====== Information provided ======

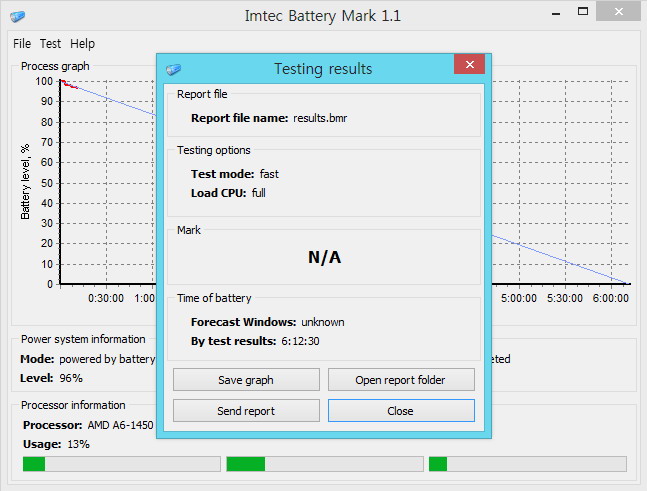647x491 pixels.
Task: Click the rightmost CPU usage progress bar
Action: pos(527,464)

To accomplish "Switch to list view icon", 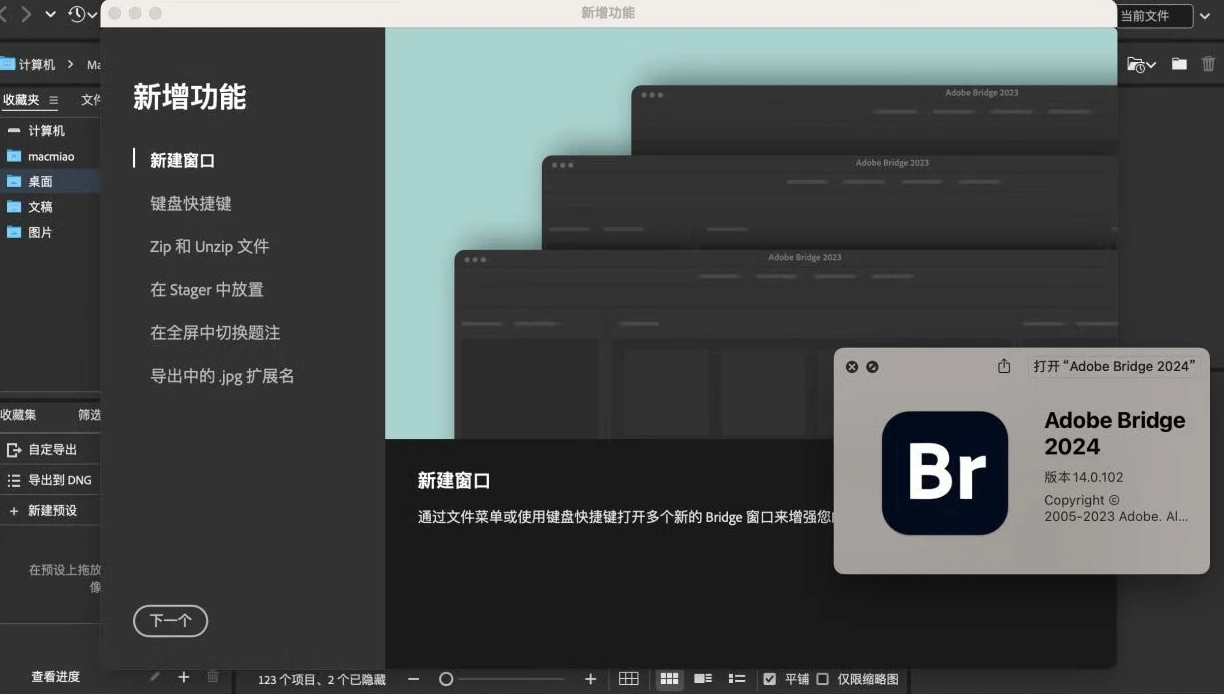I will click(x=737, y=679).
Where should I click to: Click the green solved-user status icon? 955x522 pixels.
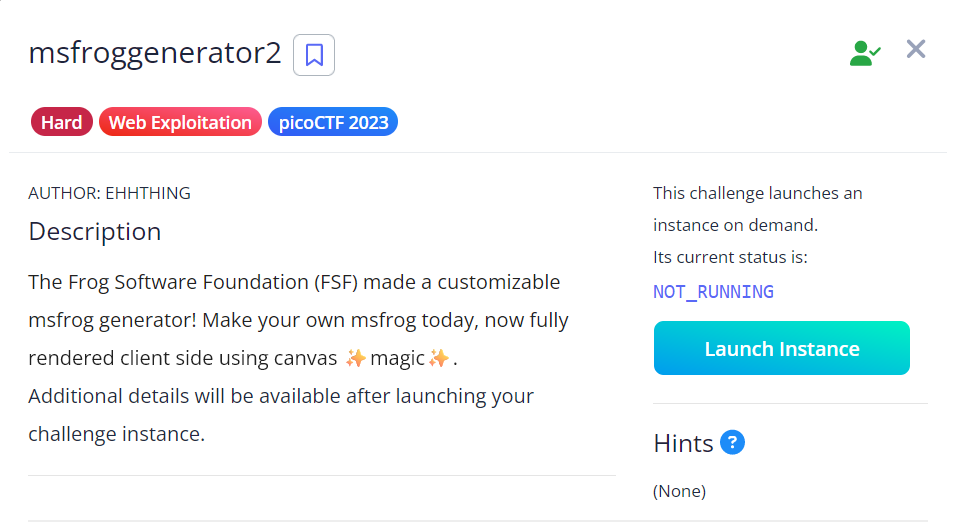tap(864, 53)
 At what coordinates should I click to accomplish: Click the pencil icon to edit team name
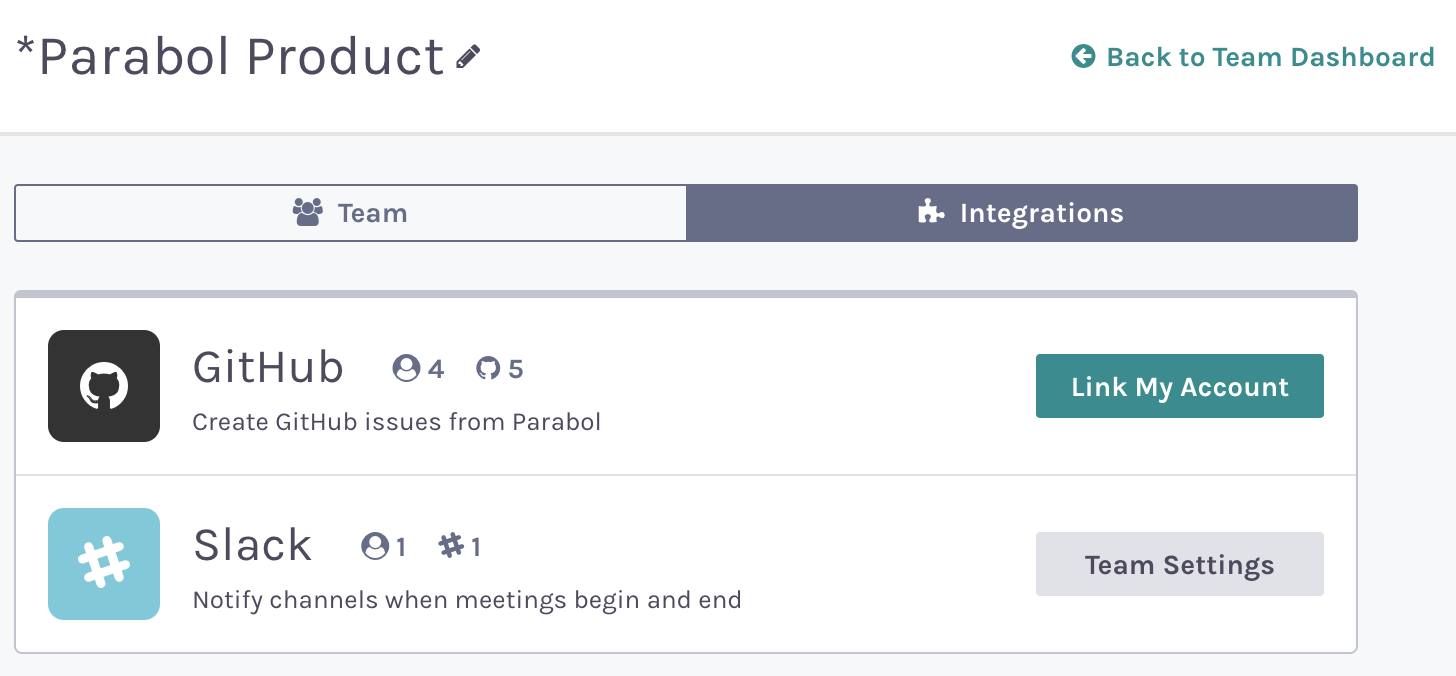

======

Write out nothing but the lines from the one with "Where should I" through the last line of the entries, exactly as they stand; pictures are not part of the copy.

Exercise output:
Where should I click to: Click the green solved-user status icon? 955x522 pixels.
tap(864, 53)
 At what coordinates should I click to accomplish: Click the pencil icon to edit team name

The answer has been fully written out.